*** Opening Source passage ***

Indian Naval Diplomacy: Post Tsunami

08 Feb, 2005    ·   1640

Vijay Sakhuja examines the Indian Navy's rapid and extensive deployment in wake of the Tsunami catastrophe in the Indian Ocean region

The recent Tsunami tidal waves hit the shores of eleven Indian Ocean littoral countries namely Bangladesh, Burma, India, Indonesia, Kenya, Malaysia, Maldives, Somalia, Sri Lanka, Tanzania and Thailand. The effects were however felt across the Atlantic Ocean as far as the west coast of the United States. While Indonesia and Sri Lanka were hardest hit, Thailand and India's southeastern coast, Andaman and Nicobar Islands suffered extensive damage. Search and rescue operations have largely been completed and efforts have shifted to the task of relief/recovery/reconstruction.

*** Closing Source passage ***
*** Opening Dataset ***

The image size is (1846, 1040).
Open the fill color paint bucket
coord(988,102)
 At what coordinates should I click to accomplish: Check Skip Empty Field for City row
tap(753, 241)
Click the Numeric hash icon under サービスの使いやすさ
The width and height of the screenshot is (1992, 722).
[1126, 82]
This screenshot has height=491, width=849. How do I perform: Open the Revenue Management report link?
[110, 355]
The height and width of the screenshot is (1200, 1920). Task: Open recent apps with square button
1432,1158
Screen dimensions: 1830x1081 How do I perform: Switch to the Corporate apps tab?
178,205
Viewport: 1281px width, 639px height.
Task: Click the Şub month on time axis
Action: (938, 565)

*** Closing Dataset ***

(Parts of the exercise):
A. Translate this sentence from the article on Indian naval diplomacy into French: "The effects were however felt across the Atlantic Ocean as far as the west coast of the United States."
B. Write out word for word the part of the article on Indian naval diplomacy that opens with the words containing "Vijay Sakhuja examines" and closes with "task of relief/recovery/reconstruction.".

(Expected outputs):
A. Les effets se sont toutefois fait sentir de l'autre côté de l'océan Atlantique, jusqu'à la côte ouest des États-Unis.

B.
Vijay Sakhuja examines the Indian Navy's rapid and extensive deployment in wake of the Tsunami catastrophe in the Indian Ocean region

The recent Tsunami tidal waves hit the shores of eleven Indian Ocean littoral countries namely Bangladesh, Burma, India, Indonesia, Kenya, Malaysia, Maldives, Somalia, Sri Lanka, Tanzania and Thailand. The effects were however felt across the Atlantic Ocean as far as the west coast of the United States. While Indonesia and Sri Lanka were hardest hit, Thailand and India's southeastern coast, Andaman and Nicobar Islands suffered extensive damage. Search and rescue operations have largely been completed and efforts have shifted to the task of relief/recovery/reconstruction.